Forintos at Bad Liebenzell, 1996
|Full name||Gyozo Victor Forintos|
|Born|| July 30, 1935
|Peak rating||2495 (January 1972)|
Győző Victor Forintos (born 30 July 1935 in Budapest) is a Hungarian chess master and by profession, an economist.
He first participated in the Hungarian Championship as early as 1954 and became the national champion in 1968/9.
In tournaments he was 1st at Reggio Emilia 1962/3, 2nd at Wijk aan Zee-B 1970 (after Andersson), 1st at Baja (Asztalos Memorial) 1971, 3rd at Caorle 1972, 2nd at Vrnjačka Banja 1973, 2nd at Reykjavík 1974 (after Smyslov, but ahead of Bronstein), 2nd at Novi Sad 1974, 2nd= at Lone Pine 1976 (after Petrosian), 2nd at Sarajevo 1978, and 1st= at the Perpignan Open 1987.
He played for Hungary in six Chess Olympiads (1958, 1964, 1966, 1970, 1972, and 1974). In 1958, he took an individual gold medal for his impressive 80% score and has also won silver and bronze team medals.

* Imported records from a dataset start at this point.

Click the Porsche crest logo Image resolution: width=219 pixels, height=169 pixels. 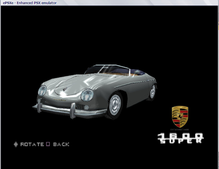click(180, 117)
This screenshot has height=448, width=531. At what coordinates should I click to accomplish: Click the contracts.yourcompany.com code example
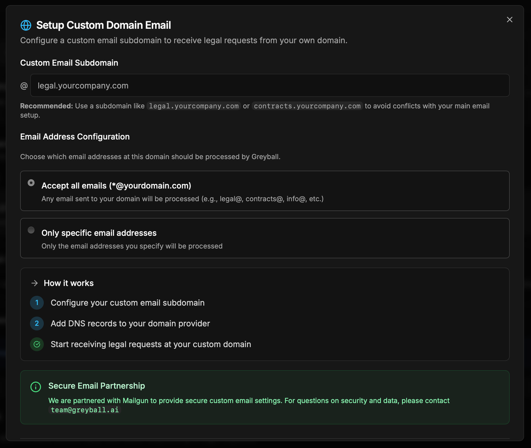coord(307,106)
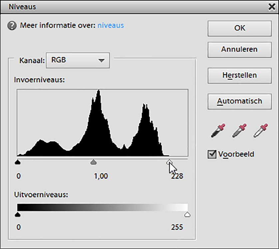Confirm the levels with OK
Viewport: 279px width, 249px height.
click(x=239, y=28)
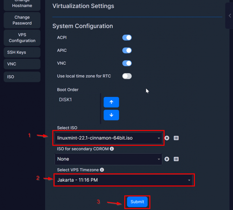Toggle the VNC switch off
The width and height of the screenshot is (233, 210).
pos(127,63)
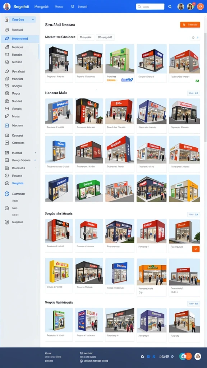Click the view-all button of the second section
The image size is (207, 368).
(x=193, y=93)
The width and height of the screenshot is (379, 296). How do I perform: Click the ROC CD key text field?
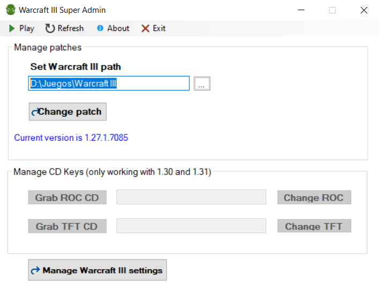[191, 197]
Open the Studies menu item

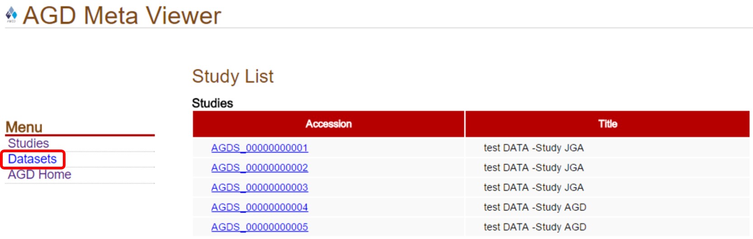click(28, 143)
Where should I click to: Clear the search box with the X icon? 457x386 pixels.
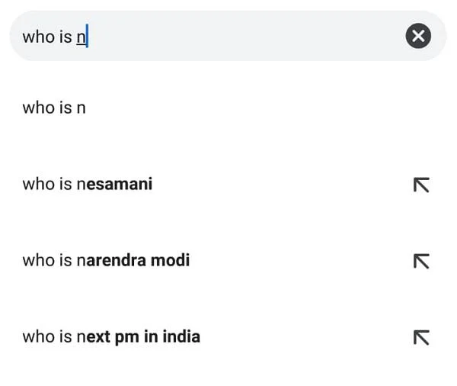click(418, 36)
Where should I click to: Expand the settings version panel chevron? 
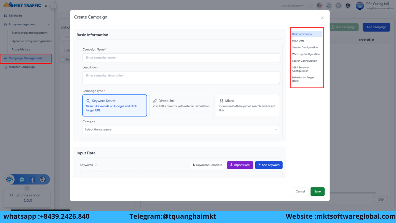[x=27, y=188]
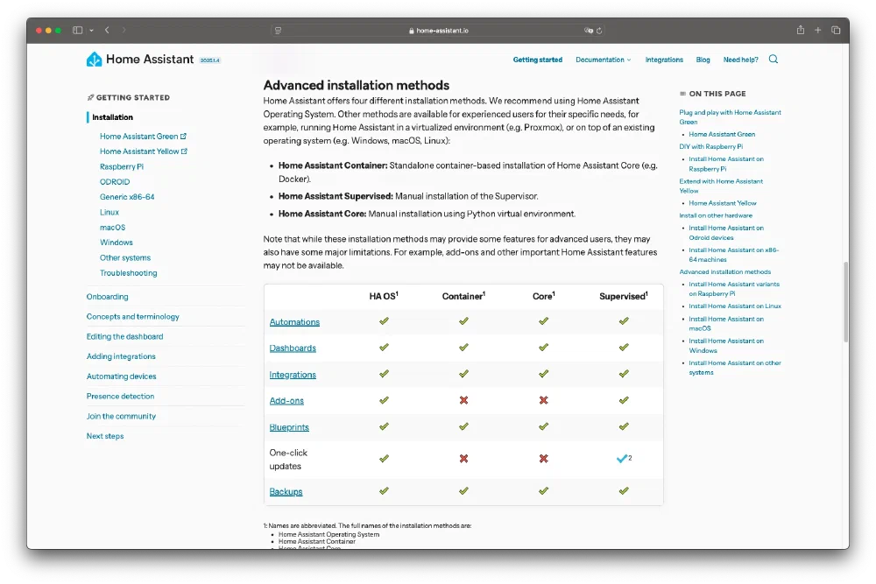Click the Home Assistant logo icon
The height and width of the screenshot is (584, 876).
click(x=95, y=60)
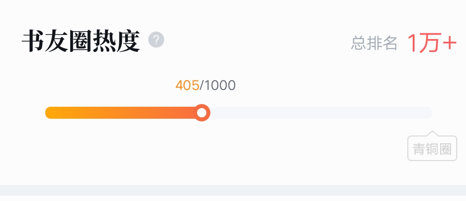Click the 热度 characters in the title
The width and height of the screenshot is (466, 201).
pos(116,41)
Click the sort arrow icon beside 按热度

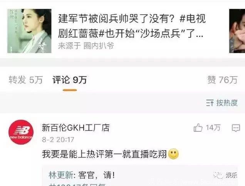point(210,103)
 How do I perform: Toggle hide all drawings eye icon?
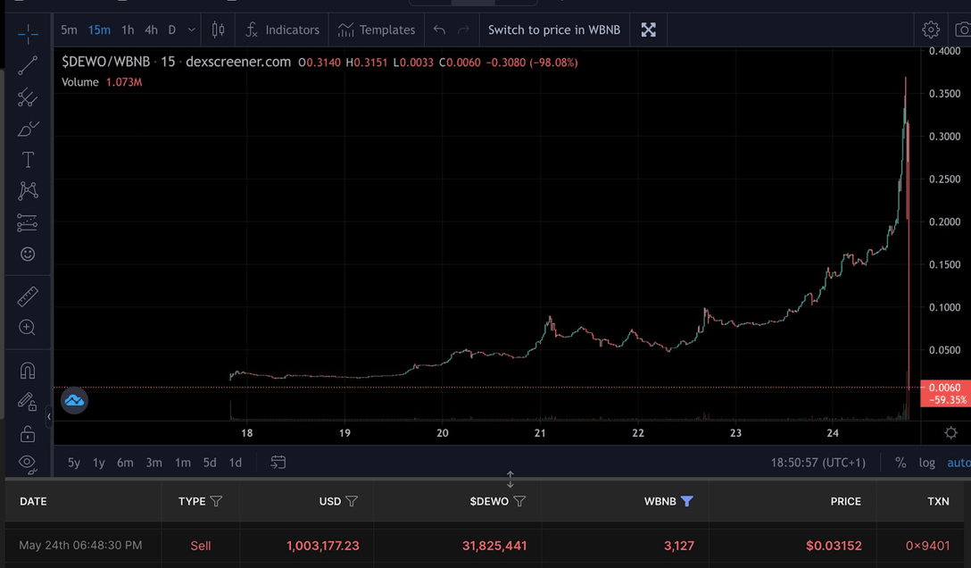pos(28,462)
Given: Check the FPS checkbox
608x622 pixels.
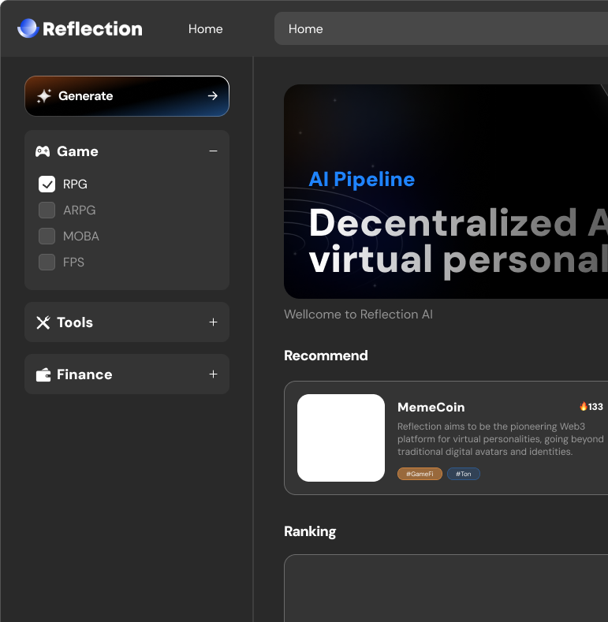Looking at the screenshot, I should [x=47, y=263].
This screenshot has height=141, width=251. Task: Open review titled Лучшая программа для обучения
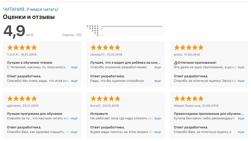click(x=35, y=114)
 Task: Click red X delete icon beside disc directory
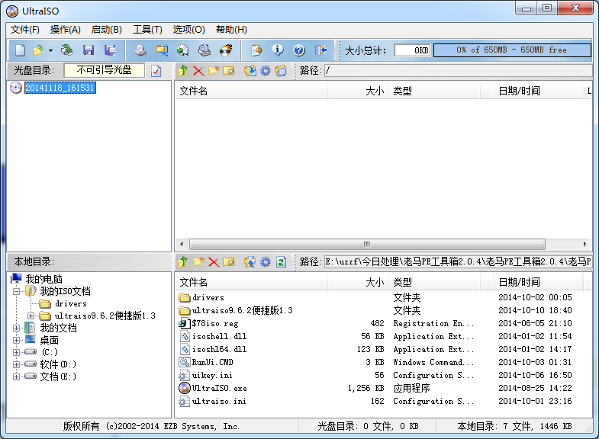(198, 71)
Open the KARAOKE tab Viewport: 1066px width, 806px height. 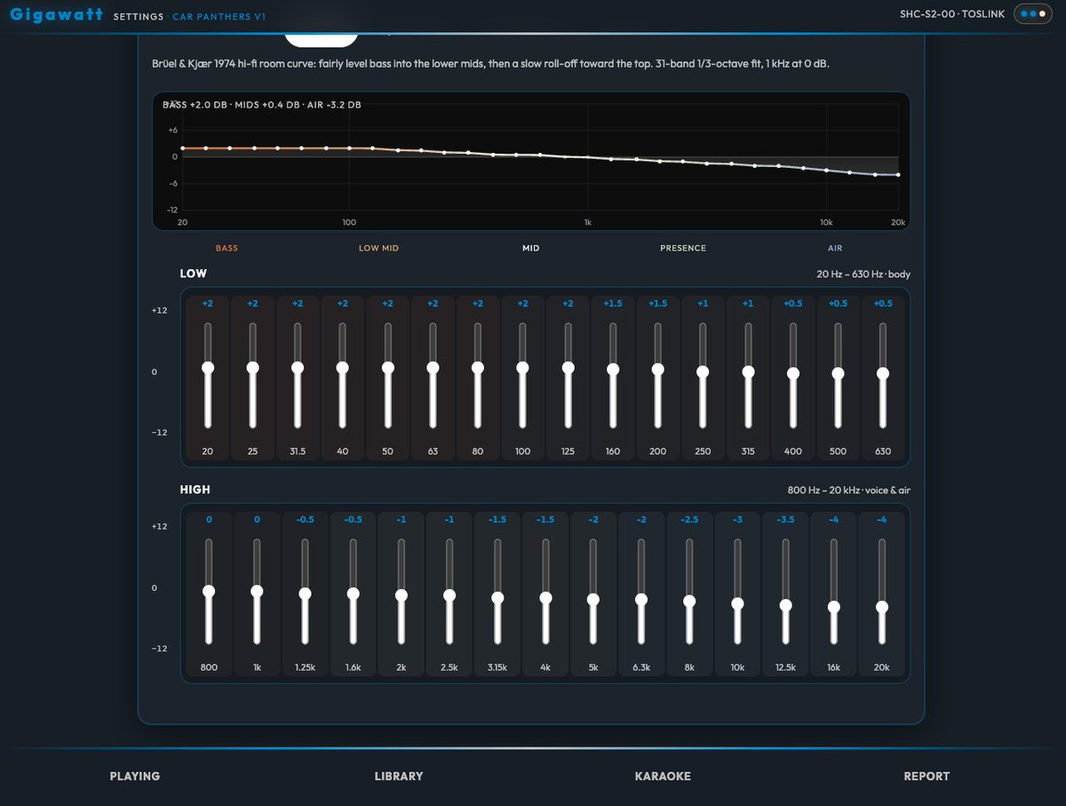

As a writer on chess, he has produced two notable books on the opening in the English language, both co-authored by Ervin Haag: Petroff Defence, MacMillan Chess Library, 1992 and Easy Guide to the 5.Nge2 King's Indian, Everyman, 2000. The latter describes a fairly offbeat method of playing white against the King's Indian. Sometimes referred to as the 'Hungarian Attack', it is a system that Forintos has himself developed and become a leading expert on.
Forintos was awarded the International Master title in 1963 and the Grandmaster title in 1974. His daughter Gyöngyvér, also a chess player, was married to the Anglo-French grandmaster, Anthony Kosten.